Local factors can also cause physical changes in the iris or in the surrounding structures that may result in miosis or mydriasis.
EVALUATION AND DECISION
When testing pupillary size, it is essential that the patient be instructed to look at a distant target that does not involve reading letters or numbers. This prevents the eyes from needing to accommodate. Because the innervation for accommodation is the same as that for the pupillary sphincter, the accommodating patient also has reflex contraction of the pupils, particularly when focusing at near. Focusing on a near object also stimulates convergence of the eyes toward each other. Crying or forced eyelid closure may also induce miosis.
ANISOCORIA
When evaluating the patient with anisocoria, the emergency physician must answer two critical questions: (1) Which pupil is abnormal, the smaller or the larger? and (2) Is this abnormality acute or chronic?
To establish which pupil is abnormal, the relative difference in pupillary size should be noted under conditions of bright and dim illumination. Using the largest diameter circle of the direct ophthalmoscope or a bright penlight, both pupils should be illuminated simultaneously in a room with the lights on. The room lights should then be turned off and the handheld light source held tangentially from below or from above so the eyes are illuminated only enough that the examiner can note the pupillary size.

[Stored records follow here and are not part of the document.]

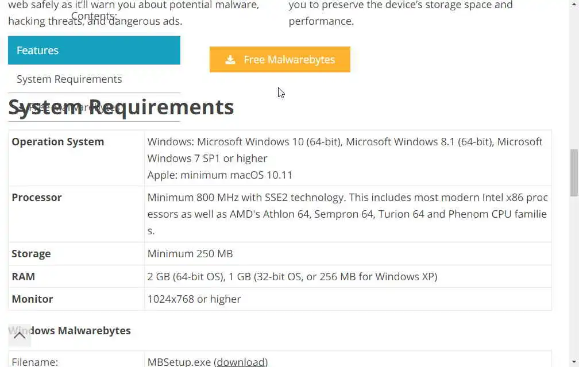Open the MBSetup.exe download link
Image resolution: width=579 pixels, height=367 pixels.
(241, 362)
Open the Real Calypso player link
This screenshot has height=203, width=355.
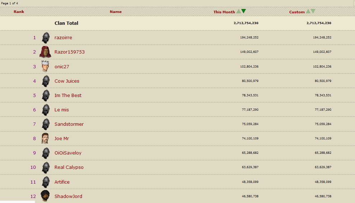click(69, 167)
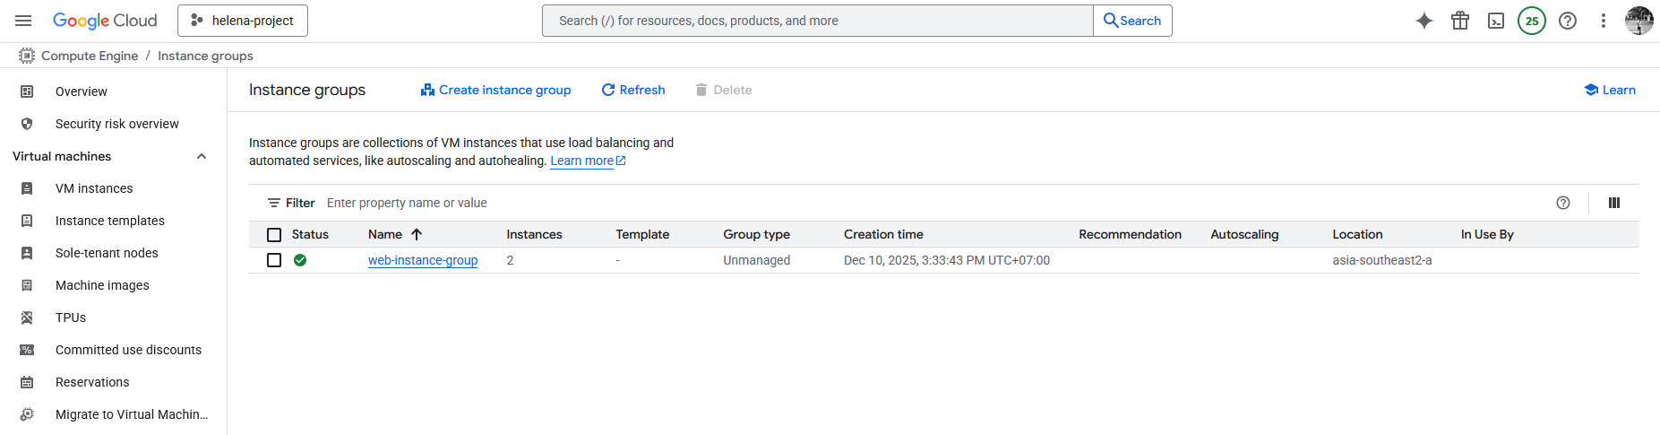This screenshot has height=435, width=1660.
Task: Click the free trial gift icon
Action: (1459, 21)
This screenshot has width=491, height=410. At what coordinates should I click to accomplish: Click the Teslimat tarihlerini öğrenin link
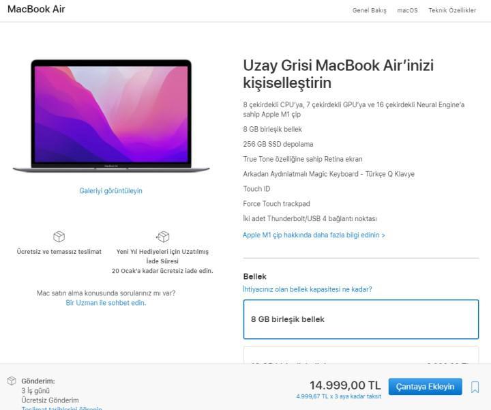[61, 408]
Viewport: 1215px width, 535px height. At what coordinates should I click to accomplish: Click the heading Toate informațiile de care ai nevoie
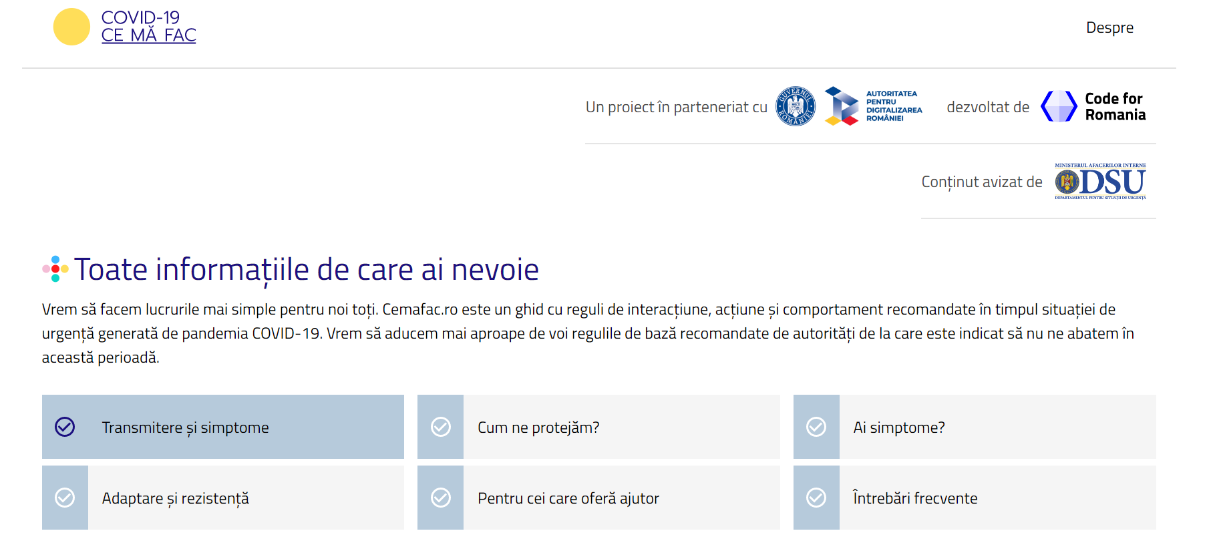tap(307, 270)
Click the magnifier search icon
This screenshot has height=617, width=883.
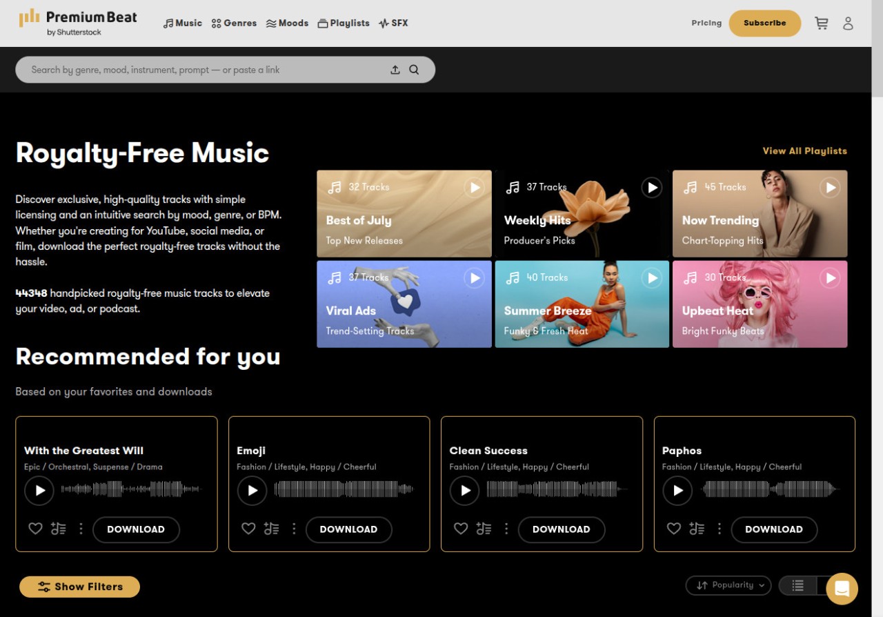point(414,70)
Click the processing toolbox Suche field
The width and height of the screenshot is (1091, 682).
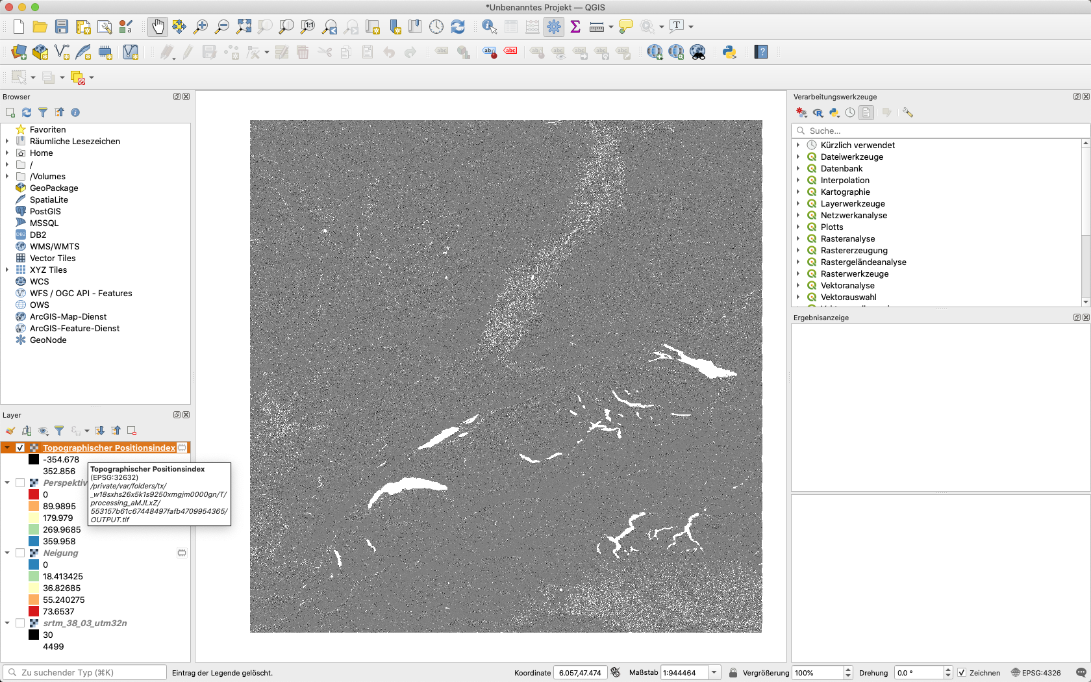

Normally, the pupils constrict equally in response to bright illumination and dilate equally in dim illumination. If the relative difference in pupillary size increases under bright illumination, the larger pupil is the abnormal pupil: The larger pupil is not constricting normally (Fig. 24.2). If the relative difference in pupillary size increases under dim illumination, the smaller pupil is the abnormal pupil: The smaller pupil is not dilating normally. If the relative difference in pupillary size is the same in both dim and bright illumination, the patient does not have an abnormal pupil (Fig. 24.3). Rather, the patient has physiologic anisocoria. Approximately 20% of people with normal pupils have a difference in the size of their pupils in excess of 0.4 mm.